O lugar do sofrimento
Parte da inspiração do poema se apresenta na biografia do próprio autor, que jovem, foi diagnosticado com tuberculose, uma infecção que na época não tinha cura e levava a morte muitas pessoas. Esse diagnóstico foi vivenciado de maneira muito intensa por Manuel que se viu “desacreditado” frente a sua vida. Essa relação do poema com esse fato de sua vida é sugerida no verso “Os meus olhos de tanto a olharem, / Impregnaram-na da minha humanidade irônica de tísico.“, sendo “tísico”, um termo hoje em desuso, mas que na época nomeava a pessoa que vivia com tuberculose. No trecho ele metaforiza o processo de identificação que se constrói no texto entre ele e a representação de gesso.
Com isso em mente, poemos notar que no início do texto a estátua é descrita como uma estátua de “gesso muito branco” ,”linhas muito puras” que “Mal sugeria imagem de vida
(embora a figura chorasse)”. Essa descrição de uma estátua típica, pode também ser pensada como a metaforização de uma certa infância, permeada por uma pureza ingênua, maspouco relacionada com a realidade do mundo. Não a toa, conforme o tempo passa e essa estátua “vive”, ela passa a ser vista como “velha“, “carcomida” e “manchada“, num processo de maturação quase orgânico.
Mas apesar de estar mais “vivida” é somente no fátidico dia de sua quebra que a existência dessa escultura se modifica de fato. O poeta descreve um evento motivado por estupidez que resultou na fragmentação da estátua. Ele então a recopõe e nota que é justamente nas linhas dessa fragmentação que se formam padrões escurecidos, quase como cicatrizes no gesso, e é nesse momento que bandeira diz “Hoje esse gessozinho comercial / É tocante e vive, e me fez agora refletir / Que só é verdadeiramente vivo o que já sofreu.” Nesse trecho final o poeta considera que é justamente o sofrimento vivenciado que circunscreve a identidade daquele objeto.

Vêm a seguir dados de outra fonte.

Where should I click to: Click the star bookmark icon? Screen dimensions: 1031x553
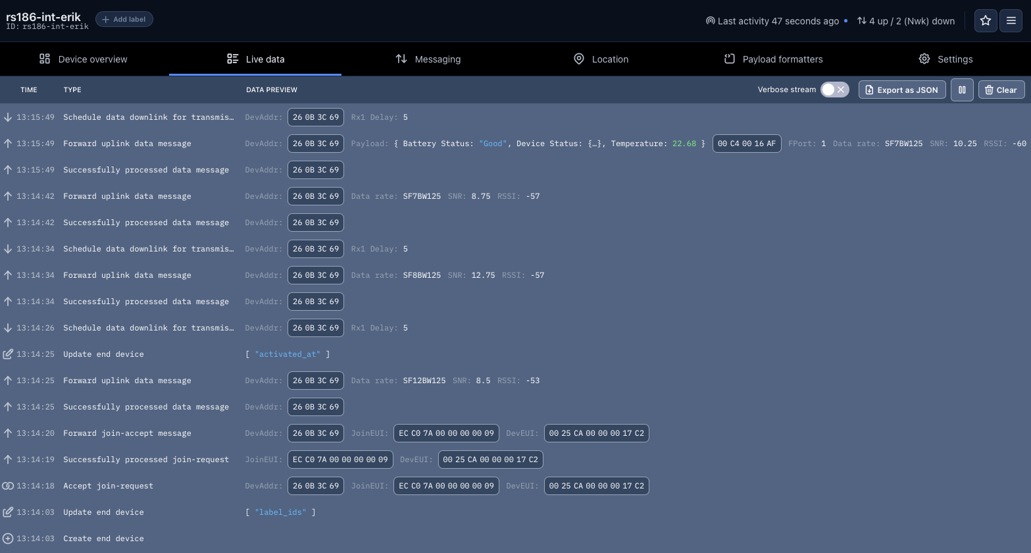(985, 21)
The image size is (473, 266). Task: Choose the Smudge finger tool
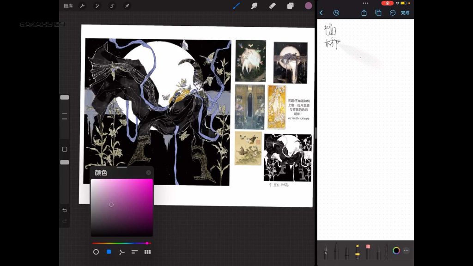tap(254, 6)
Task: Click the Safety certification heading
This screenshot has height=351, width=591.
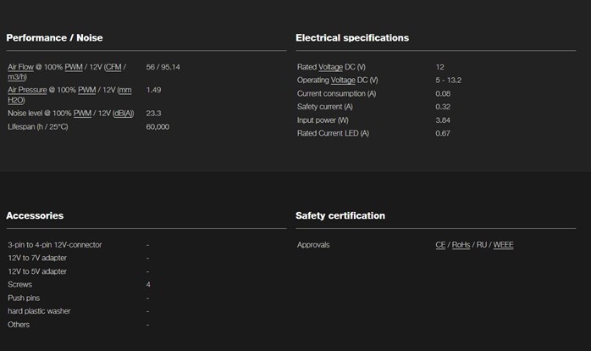Action: [340, 215]
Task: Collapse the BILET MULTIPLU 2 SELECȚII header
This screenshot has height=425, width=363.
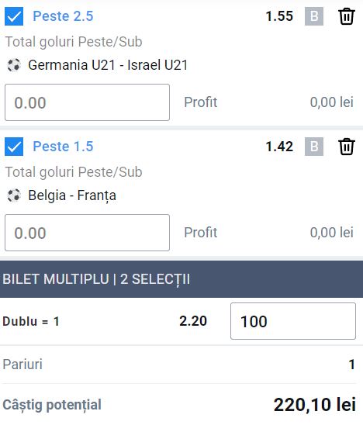Action: tap(182, 279)
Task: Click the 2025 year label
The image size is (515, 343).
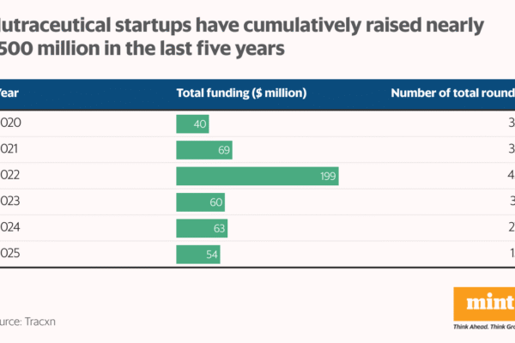Action: [x=10, y=255]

O poema de Bandeira traduz muitos aspectos da experiência da vida humana, quantas vezes não somos interpelados por dores e decepções que são sentidas como cortes profundos que parecem irreparáveis? O autor, no entanto, propõe um novo olhar sobre isso, quem seríamos sem essas marcas e o que podemos construir com elas?
Leia mais.
P.s: Apesar de experienciar a tuberculose na juventude, Manuel Bandeira se recuperou e viveu até os 82 anos, publicando muitos livros e ocupando a Academia Brasileira de Letras. Hoje a infecção por tuberculose é curável com antibióticos eficazes, em caso de tosse seca por mais de três semanas, procure uma UBS para realizar o teste.